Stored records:
========================================================================
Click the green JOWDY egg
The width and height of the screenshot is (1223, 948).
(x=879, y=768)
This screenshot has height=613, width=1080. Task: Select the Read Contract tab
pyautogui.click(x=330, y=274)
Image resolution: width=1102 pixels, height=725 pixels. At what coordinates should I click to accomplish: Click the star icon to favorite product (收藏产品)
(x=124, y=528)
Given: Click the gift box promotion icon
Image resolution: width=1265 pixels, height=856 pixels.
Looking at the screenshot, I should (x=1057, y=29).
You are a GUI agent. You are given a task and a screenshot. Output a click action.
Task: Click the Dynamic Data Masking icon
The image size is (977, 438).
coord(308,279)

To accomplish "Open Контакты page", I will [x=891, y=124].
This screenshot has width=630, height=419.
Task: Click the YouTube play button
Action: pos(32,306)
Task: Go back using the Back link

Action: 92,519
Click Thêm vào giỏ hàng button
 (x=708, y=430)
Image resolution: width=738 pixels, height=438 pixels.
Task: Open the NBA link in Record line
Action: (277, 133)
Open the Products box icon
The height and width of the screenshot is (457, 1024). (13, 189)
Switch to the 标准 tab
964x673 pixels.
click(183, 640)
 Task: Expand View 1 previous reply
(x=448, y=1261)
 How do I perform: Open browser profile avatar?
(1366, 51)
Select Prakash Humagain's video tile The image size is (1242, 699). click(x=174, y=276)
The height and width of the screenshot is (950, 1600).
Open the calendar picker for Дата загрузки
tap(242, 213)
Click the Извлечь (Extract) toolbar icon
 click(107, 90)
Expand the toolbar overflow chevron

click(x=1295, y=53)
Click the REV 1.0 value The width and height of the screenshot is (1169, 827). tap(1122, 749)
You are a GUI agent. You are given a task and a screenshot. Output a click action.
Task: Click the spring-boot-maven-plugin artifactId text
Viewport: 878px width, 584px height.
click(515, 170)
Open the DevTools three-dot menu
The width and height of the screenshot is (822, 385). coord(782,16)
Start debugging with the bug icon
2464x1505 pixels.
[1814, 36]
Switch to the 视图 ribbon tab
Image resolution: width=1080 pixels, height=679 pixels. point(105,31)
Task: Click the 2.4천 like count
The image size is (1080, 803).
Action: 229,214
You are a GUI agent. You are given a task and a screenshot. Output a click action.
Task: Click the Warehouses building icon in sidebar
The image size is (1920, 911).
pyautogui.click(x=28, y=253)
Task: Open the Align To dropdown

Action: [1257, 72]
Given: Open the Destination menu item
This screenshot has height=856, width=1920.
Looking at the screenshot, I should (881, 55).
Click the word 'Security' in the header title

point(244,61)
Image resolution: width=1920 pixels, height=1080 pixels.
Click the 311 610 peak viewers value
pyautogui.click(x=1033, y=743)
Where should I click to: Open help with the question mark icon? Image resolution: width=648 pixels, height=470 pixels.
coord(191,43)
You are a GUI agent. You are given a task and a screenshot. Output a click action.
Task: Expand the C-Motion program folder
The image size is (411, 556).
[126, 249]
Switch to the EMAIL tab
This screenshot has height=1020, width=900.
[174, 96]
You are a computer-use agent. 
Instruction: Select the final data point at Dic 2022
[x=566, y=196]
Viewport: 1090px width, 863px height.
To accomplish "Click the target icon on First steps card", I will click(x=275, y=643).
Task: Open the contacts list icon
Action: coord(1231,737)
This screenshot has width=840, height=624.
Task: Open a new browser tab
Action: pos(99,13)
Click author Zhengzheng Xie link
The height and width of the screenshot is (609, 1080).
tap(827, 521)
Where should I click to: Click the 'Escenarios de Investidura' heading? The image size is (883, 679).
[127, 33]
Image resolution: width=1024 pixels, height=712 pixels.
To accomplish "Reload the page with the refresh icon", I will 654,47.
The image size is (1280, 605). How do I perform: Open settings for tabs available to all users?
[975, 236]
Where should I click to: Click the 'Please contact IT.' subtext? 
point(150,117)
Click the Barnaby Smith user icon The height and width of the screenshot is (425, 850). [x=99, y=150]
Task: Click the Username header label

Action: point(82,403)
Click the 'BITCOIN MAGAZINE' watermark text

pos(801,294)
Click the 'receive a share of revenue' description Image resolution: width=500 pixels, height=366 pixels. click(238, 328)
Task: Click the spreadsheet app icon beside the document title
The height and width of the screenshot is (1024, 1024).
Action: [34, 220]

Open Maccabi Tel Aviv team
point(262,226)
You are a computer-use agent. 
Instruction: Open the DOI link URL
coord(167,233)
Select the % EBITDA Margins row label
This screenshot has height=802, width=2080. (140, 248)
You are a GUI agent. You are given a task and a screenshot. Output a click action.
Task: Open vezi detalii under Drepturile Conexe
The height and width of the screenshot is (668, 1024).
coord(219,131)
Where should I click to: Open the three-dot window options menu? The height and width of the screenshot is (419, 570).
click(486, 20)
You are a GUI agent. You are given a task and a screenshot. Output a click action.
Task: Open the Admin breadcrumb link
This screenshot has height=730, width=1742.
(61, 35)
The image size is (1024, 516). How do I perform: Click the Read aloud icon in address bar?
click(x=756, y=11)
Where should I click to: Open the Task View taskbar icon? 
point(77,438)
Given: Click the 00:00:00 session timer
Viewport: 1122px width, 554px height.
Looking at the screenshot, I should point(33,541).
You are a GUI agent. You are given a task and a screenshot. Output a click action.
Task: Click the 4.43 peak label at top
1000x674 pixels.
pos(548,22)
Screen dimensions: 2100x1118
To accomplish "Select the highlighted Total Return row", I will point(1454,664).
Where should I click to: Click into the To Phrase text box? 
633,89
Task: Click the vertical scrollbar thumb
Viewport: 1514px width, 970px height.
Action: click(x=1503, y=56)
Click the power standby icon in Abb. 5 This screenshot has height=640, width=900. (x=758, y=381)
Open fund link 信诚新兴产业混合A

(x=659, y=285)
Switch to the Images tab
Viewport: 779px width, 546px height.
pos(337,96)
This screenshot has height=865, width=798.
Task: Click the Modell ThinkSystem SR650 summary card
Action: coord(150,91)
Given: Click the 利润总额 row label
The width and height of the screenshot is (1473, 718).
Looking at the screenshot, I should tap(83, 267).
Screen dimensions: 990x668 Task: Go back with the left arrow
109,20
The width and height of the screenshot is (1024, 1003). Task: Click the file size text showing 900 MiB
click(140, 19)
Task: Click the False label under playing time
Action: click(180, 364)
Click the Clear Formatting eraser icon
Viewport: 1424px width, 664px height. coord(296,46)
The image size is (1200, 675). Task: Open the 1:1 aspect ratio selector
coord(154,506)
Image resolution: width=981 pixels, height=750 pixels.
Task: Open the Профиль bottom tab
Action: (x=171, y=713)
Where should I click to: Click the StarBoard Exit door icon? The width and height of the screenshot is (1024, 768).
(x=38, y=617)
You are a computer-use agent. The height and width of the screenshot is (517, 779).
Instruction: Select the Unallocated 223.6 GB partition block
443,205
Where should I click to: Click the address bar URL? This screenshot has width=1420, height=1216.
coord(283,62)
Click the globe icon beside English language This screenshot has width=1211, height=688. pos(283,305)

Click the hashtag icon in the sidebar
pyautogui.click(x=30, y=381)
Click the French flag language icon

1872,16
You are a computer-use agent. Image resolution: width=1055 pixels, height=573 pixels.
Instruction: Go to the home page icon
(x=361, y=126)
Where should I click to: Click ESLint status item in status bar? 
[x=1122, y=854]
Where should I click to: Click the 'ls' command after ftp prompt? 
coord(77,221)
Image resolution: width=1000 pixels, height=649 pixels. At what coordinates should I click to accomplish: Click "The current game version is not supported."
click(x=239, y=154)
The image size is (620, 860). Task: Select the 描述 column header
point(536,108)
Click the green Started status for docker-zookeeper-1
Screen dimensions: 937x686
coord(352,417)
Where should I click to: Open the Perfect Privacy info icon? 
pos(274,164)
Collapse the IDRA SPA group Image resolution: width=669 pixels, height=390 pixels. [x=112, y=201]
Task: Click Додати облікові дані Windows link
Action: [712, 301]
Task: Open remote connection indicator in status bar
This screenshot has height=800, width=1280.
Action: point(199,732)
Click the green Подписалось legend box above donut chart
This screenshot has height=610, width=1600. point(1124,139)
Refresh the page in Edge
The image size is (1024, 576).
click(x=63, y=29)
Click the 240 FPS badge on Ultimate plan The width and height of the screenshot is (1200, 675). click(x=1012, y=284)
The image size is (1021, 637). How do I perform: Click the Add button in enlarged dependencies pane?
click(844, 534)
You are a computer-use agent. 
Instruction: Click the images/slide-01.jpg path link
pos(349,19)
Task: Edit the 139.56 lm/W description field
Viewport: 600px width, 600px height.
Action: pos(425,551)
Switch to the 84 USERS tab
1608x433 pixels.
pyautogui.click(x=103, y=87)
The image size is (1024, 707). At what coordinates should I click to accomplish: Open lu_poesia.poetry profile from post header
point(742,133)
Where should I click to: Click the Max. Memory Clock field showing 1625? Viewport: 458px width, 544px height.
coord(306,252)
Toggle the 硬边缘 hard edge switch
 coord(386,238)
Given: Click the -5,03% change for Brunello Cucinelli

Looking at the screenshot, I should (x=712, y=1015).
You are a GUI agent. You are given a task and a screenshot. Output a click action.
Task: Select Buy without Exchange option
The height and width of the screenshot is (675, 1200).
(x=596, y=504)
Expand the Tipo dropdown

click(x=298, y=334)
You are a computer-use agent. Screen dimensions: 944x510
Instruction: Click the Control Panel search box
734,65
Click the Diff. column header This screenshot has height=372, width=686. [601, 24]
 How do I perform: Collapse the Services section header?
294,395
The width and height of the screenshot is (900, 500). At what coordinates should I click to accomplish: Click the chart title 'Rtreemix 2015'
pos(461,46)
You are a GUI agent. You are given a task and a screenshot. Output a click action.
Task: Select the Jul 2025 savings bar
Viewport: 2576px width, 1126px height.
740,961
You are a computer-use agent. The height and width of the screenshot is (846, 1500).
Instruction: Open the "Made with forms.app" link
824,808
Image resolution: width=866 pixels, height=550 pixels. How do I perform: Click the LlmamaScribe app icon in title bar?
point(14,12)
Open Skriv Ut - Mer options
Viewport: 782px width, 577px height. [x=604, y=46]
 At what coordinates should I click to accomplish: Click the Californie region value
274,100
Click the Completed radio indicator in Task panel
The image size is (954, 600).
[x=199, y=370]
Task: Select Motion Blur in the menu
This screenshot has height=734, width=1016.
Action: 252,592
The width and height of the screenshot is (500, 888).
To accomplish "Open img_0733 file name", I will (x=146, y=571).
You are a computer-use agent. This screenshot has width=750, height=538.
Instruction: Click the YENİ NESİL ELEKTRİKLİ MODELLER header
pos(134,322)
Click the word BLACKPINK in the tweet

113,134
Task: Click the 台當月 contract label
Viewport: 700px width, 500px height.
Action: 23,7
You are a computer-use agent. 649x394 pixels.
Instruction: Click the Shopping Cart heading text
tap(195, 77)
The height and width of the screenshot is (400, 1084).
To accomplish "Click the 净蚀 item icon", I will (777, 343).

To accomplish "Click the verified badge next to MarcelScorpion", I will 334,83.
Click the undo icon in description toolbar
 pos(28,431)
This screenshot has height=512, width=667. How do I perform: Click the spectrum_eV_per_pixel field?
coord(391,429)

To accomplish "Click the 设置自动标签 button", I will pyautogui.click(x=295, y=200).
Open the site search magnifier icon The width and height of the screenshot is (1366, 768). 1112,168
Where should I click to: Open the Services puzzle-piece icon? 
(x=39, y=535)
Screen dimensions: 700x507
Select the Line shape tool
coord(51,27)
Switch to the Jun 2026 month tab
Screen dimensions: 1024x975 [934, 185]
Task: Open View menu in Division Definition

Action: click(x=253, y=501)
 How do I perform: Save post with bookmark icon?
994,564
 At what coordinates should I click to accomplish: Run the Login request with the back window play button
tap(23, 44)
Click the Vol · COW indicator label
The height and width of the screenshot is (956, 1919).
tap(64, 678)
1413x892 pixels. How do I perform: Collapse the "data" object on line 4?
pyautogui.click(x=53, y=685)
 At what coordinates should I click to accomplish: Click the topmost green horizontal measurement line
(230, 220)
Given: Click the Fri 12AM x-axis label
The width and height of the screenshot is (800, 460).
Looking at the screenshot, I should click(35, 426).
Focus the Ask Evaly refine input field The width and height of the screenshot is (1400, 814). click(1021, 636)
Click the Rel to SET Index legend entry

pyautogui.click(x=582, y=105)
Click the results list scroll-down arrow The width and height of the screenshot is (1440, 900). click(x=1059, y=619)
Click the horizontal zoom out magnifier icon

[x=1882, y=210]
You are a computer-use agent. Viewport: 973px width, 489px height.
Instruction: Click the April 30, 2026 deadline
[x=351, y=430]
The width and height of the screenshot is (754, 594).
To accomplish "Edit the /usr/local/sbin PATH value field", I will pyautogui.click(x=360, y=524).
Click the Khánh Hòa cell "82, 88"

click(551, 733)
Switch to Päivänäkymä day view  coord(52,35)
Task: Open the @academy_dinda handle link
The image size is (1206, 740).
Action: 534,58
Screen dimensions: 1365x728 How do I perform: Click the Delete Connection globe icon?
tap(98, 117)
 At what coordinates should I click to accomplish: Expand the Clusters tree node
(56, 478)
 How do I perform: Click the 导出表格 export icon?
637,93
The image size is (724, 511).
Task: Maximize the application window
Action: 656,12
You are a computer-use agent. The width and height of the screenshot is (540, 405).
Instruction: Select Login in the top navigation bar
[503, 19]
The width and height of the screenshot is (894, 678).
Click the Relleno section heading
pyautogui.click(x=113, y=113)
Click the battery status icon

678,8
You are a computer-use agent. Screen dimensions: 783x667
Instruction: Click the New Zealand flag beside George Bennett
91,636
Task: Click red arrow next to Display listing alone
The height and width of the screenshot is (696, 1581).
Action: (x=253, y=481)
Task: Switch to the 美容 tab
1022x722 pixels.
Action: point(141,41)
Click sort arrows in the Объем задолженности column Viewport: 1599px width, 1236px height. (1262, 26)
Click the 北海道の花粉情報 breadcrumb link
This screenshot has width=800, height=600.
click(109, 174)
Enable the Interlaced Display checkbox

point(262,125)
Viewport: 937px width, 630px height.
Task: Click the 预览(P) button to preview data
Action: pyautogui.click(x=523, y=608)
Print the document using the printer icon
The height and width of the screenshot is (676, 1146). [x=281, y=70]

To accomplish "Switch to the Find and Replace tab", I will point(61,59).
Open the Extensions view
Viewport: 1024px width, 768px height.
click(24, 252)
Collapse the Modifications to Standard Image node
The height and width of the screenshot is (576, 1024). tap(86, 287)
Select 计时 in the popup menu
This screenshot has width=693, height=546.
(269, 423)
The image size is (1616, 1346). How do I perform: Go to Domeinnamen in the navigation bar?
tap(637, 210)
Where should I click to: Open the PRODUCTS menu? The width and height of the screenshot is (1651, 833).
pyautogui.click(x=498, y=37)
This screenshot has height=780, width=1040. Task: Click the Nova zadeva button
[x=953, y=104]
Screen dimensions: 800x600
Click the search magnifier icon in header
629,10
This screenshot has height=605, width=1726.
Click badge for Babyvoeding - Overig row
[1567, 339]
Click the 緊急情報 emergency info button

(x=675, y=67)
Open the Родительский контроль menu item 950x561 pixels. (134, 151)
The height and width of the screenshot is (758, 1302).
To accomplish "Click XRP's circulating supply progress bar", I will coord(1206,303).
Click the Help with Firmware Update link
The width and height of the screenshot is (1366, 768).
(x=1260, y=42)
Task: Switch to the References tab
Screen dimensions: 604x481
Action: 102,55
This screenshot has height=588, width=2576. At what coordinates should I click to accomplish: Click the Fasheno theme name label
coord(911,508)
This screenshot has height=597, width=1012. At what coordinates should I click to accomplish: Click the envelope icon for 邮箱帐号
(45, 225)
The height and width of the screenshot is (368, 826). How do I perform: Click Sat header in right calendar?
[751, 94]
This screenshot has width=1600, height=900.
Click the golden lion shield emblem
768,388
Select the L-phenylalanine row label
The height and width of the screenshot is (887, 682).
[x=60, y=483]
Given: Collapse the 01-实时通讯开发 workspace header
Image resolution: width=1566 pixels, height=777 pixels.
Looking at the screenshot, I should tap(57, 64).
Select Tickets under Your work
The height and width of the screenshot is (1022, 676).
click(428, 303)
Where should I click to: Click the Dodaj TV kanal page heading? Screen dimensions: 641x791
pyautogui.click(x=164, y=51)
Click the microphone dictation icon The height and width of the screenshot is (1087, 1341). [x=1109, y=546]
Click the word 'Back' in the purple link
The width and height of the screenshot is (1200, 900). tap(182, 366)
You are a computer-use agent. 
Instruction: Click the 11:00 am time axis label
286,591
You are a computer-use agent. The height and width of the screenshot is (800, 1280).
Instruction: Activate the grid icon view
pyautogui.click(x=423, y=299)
========================================================================
▶ **Brief**: Look over the records. Copy the lines that include the word "next".

▶ **Solution to this problem**:
To accomplish "Click the verified badge next to MarcelScorpion", I will 334,83.
Task: Click red arrow next to Display listing alone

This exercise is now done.